Alice creates a token:

/* bob's token */
{
   "scopes": ["transfer"],
   "granted_to": "<Bob's Public Key>",
   "caveats": [
      "amount le 100"
   ],
   "issuer": "<Alice's Public Key>",
   "issuer_sig": "<sig>"
}

Note: The root_nonce and expires_at_height are missing here, but it would have been better for Alice to include these. Also, this token allows Bob to spend up to 100 at a time, but does not restrict Bob from using this token again

Bob can now create the instruction and submit it to the validator node. The validator node checks that the instruction signature matches the public key in granted_to and also checks that the amount parameter is less than or equal to 100. Finally, the validator node checks that the scope includes 'transfer', and Alice's public key (specified in from) matches the auth token's issuer signature.

Example 2: Delegation

Let's continue the example, but in this case Bob wants to allow Carol to spend the funds.

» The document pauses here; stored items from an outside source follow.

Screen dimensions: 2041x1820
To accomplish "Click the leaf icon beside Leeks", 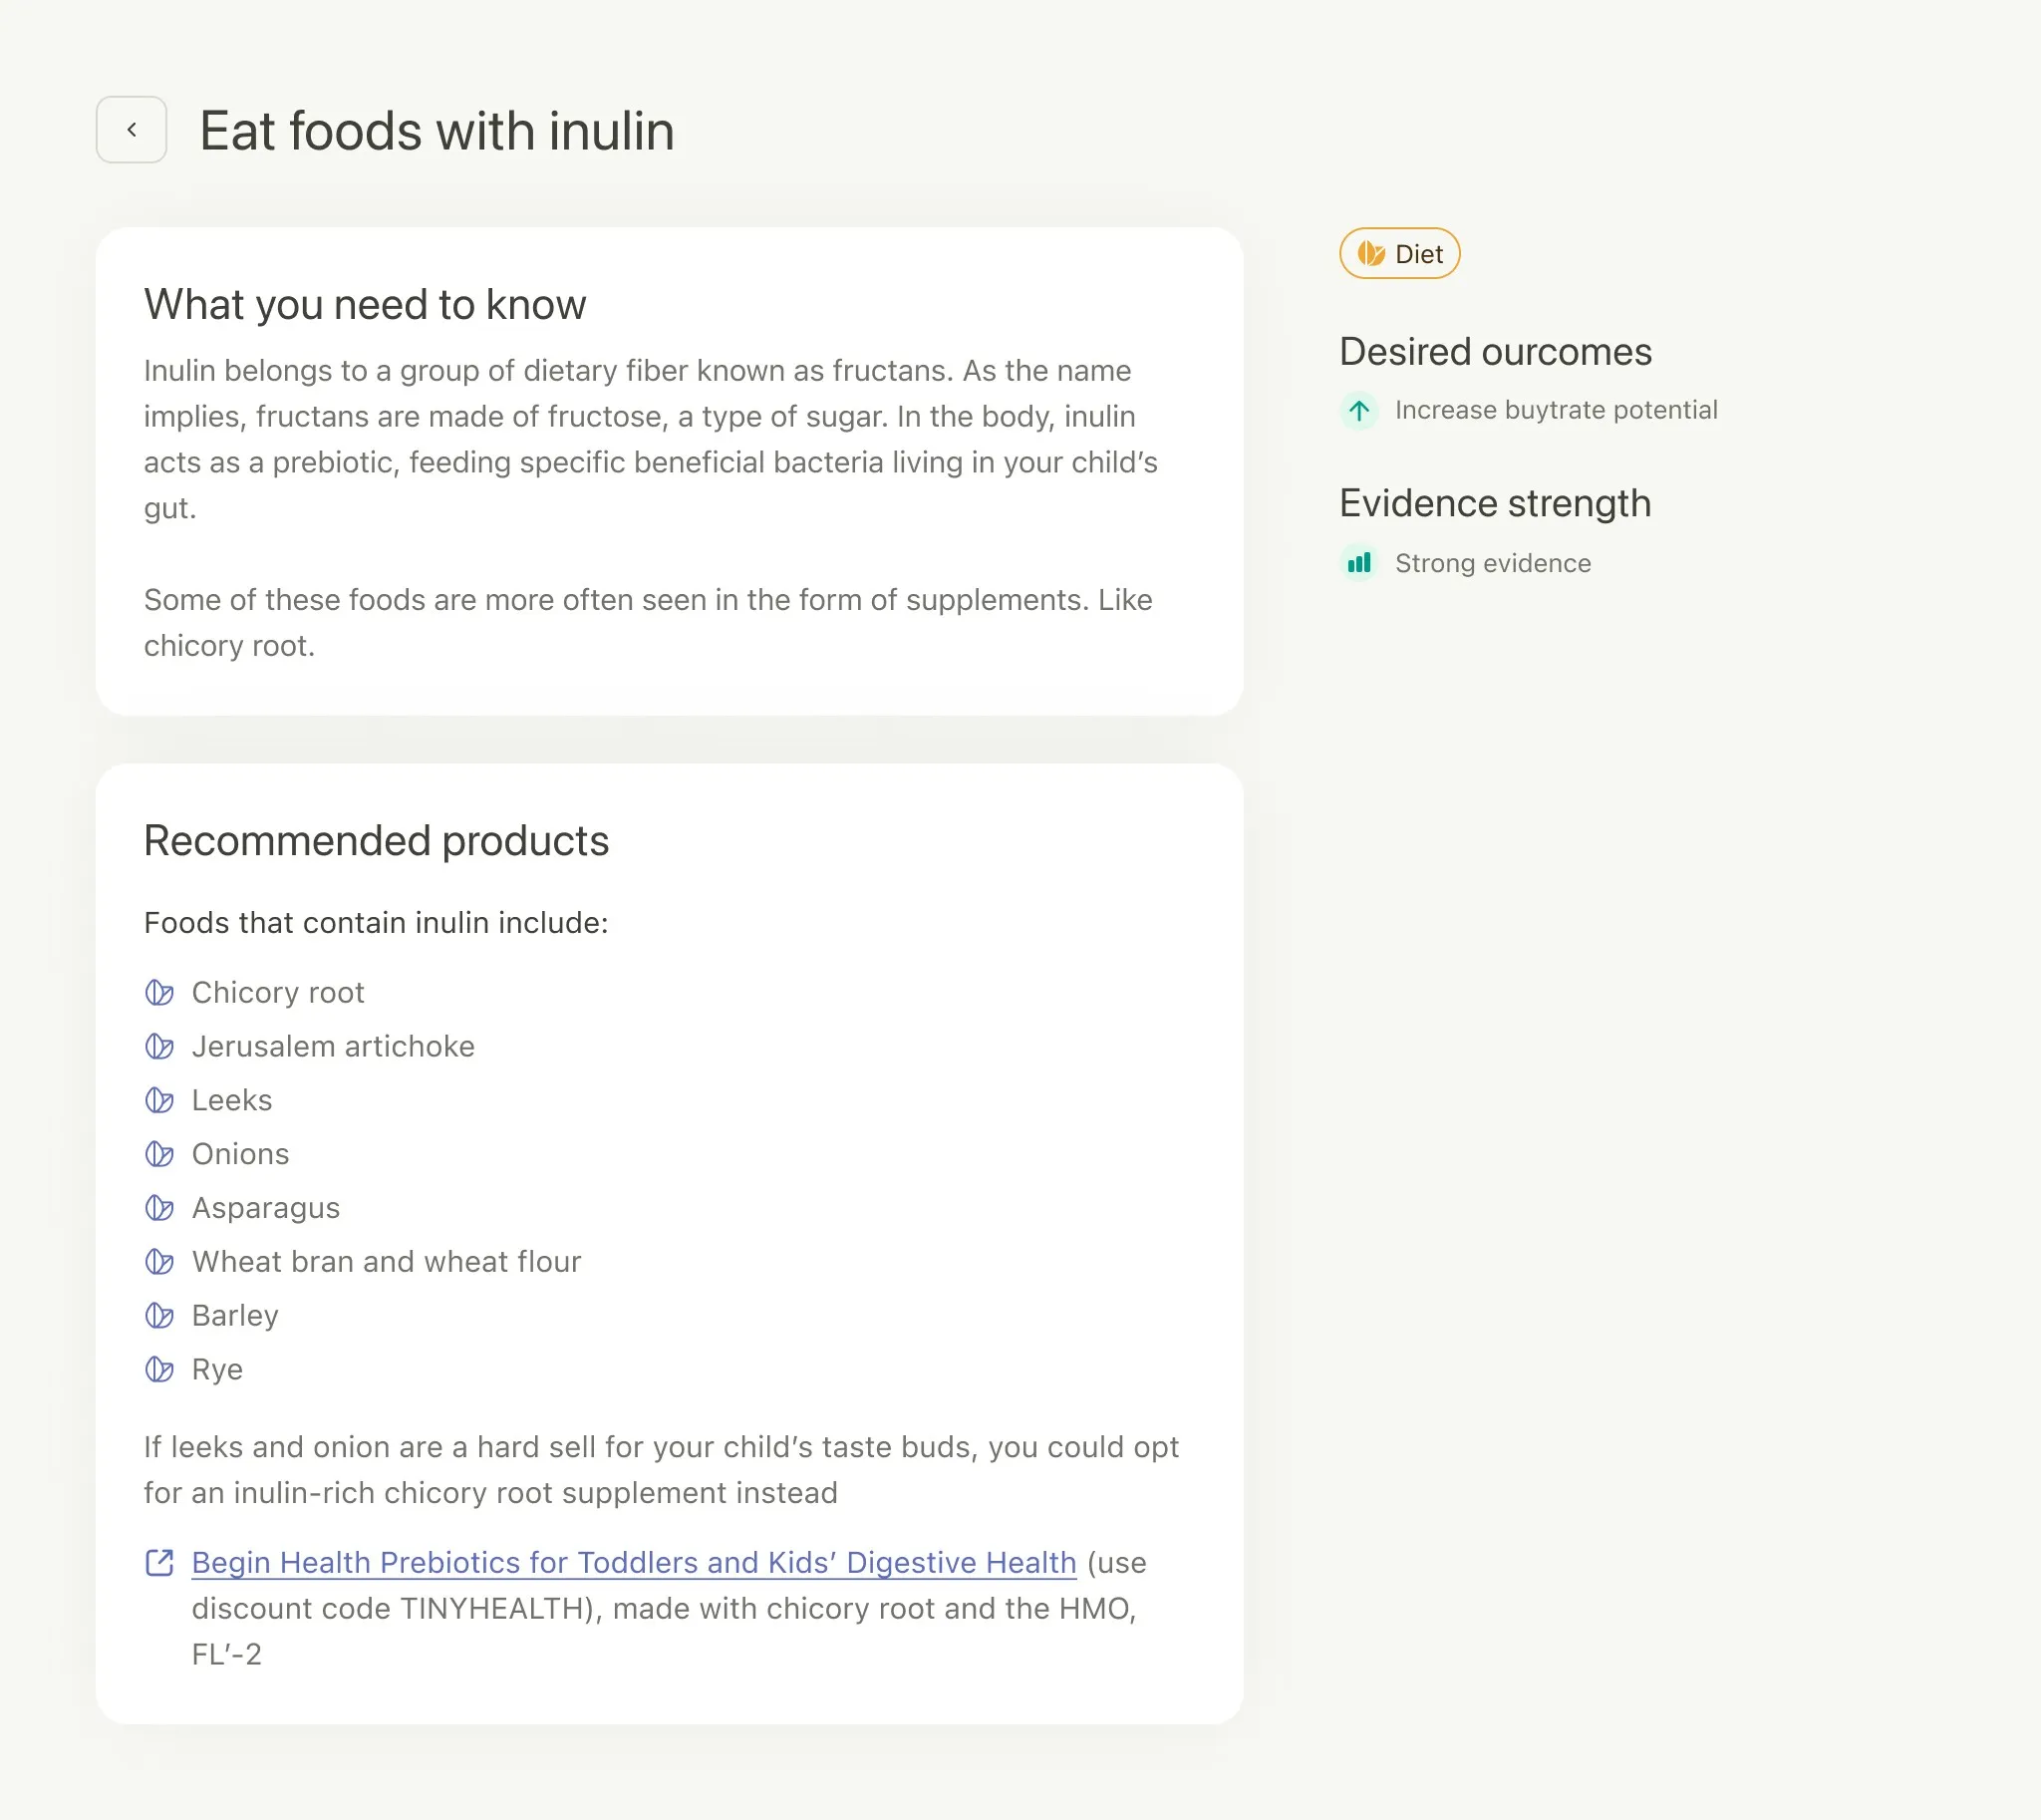I will point(159,1100).
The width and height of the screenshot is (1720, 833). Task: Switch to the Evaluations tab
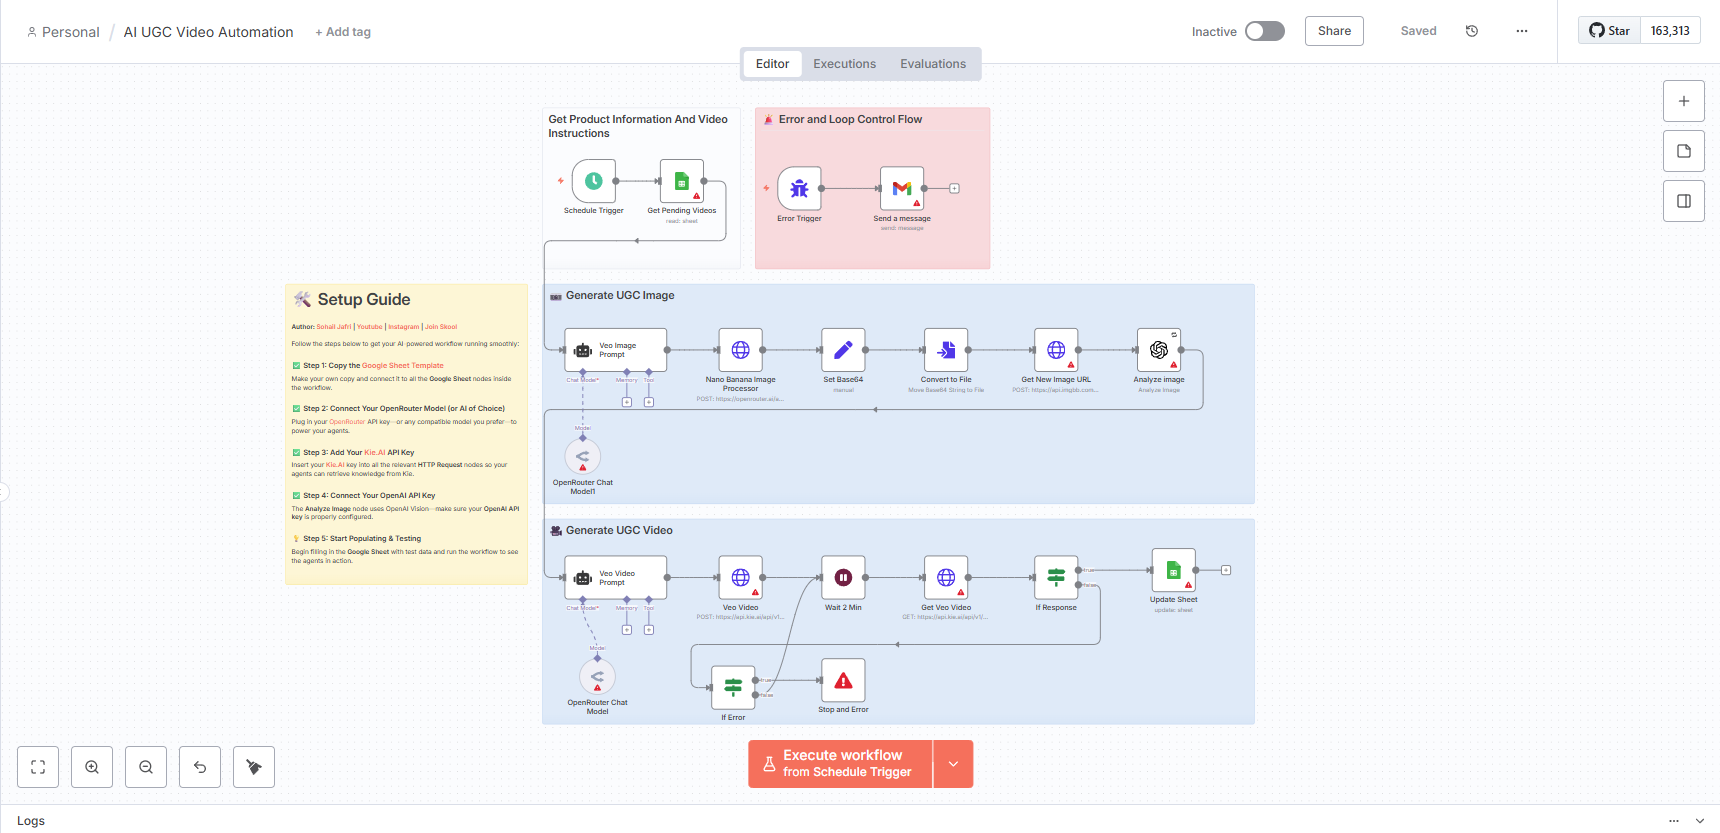click(932, 64)
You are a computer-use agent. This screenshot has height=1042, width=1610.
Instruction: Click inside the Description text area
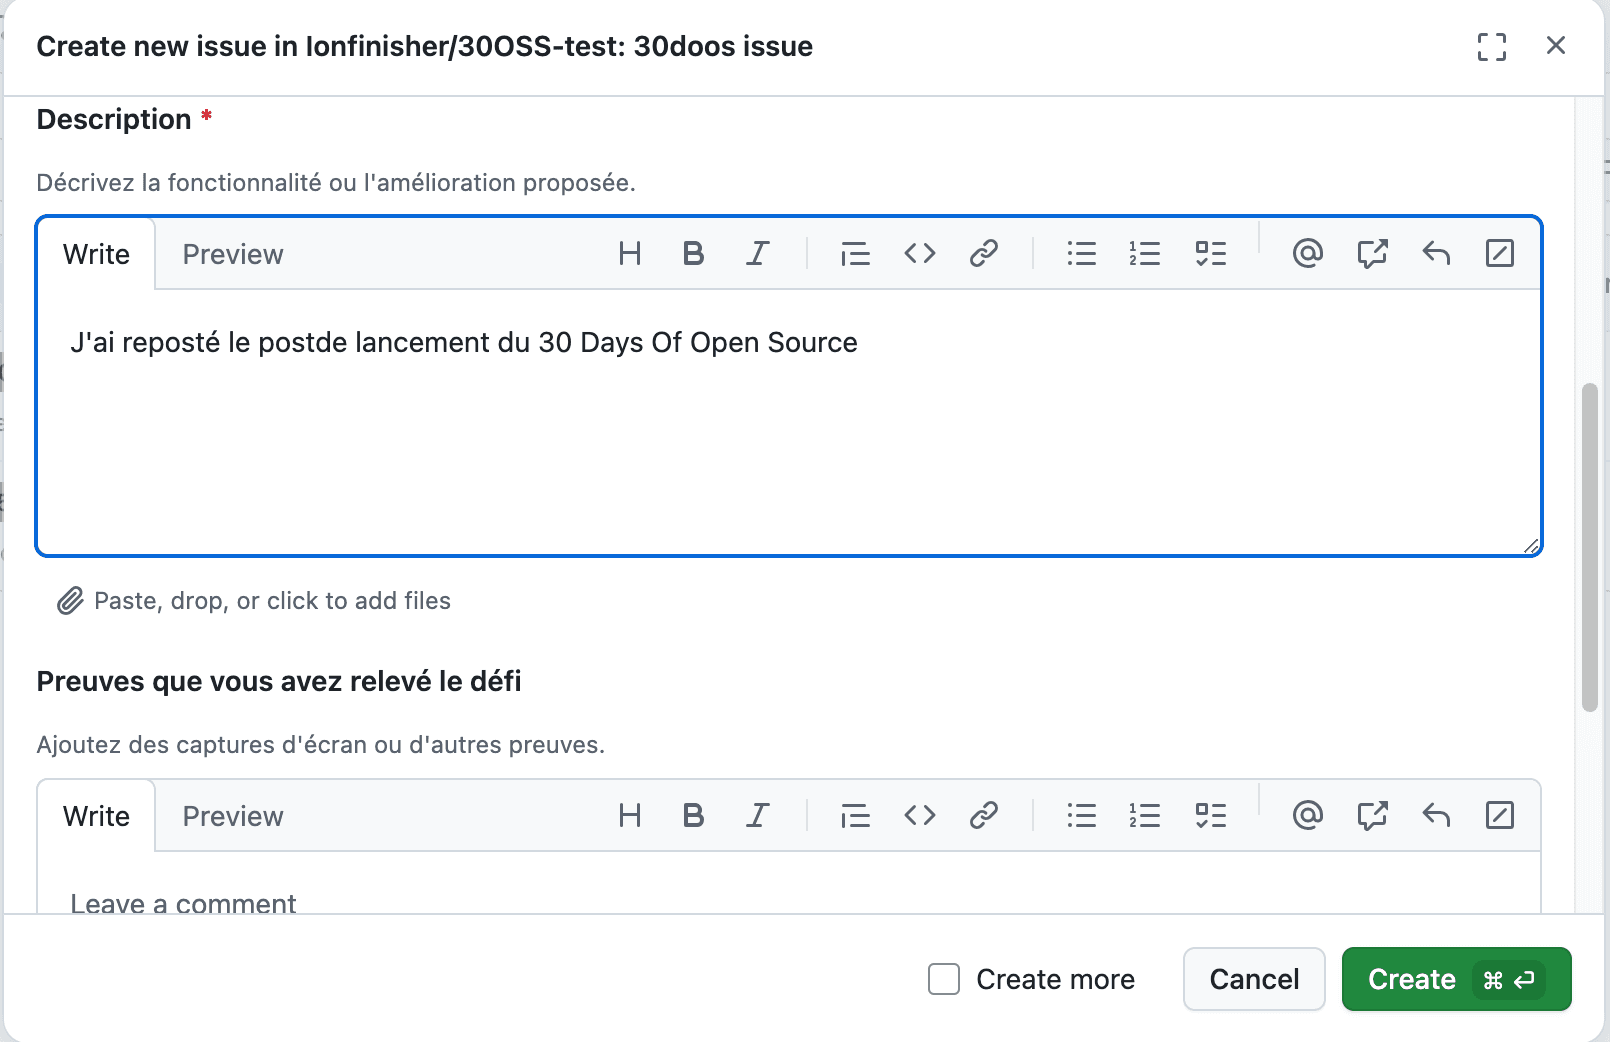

In this case, Bob creates a token for Carol with the following:

/* carol's token */
{
   "scopes": ["transfer"],
   "granted_to": "<Carol's Public Key",
   "caveats": [
      "amount le 90"
   ],
   "issuer": "<Bob's Public Key>",
   "issuer_sig": "<sig>",
   "based_on": {
      /* bob's token */
   }
}

Carol can now create a set of instructions, attach the token and sign it with her public key.

{
   "instructions": [
      {
         "method": "transfer",
         "amount": "80",
         "from": "<alice's pub key>",
         "to": "<carol's pub key>"
      },
      {
         "method": "transfer",
         "amount": "10",
         "from": "<alice's pub key>",
         "to": "<bob's pub key>"
      }
   ],
   "authority": {
      "bearer": {/* carol's token */},
      "sig": "<sig with carol's pub key>"
   }
}

When the validator node receives a set of instructions with this token, it must process each token recursively, with respect to the token it is based on.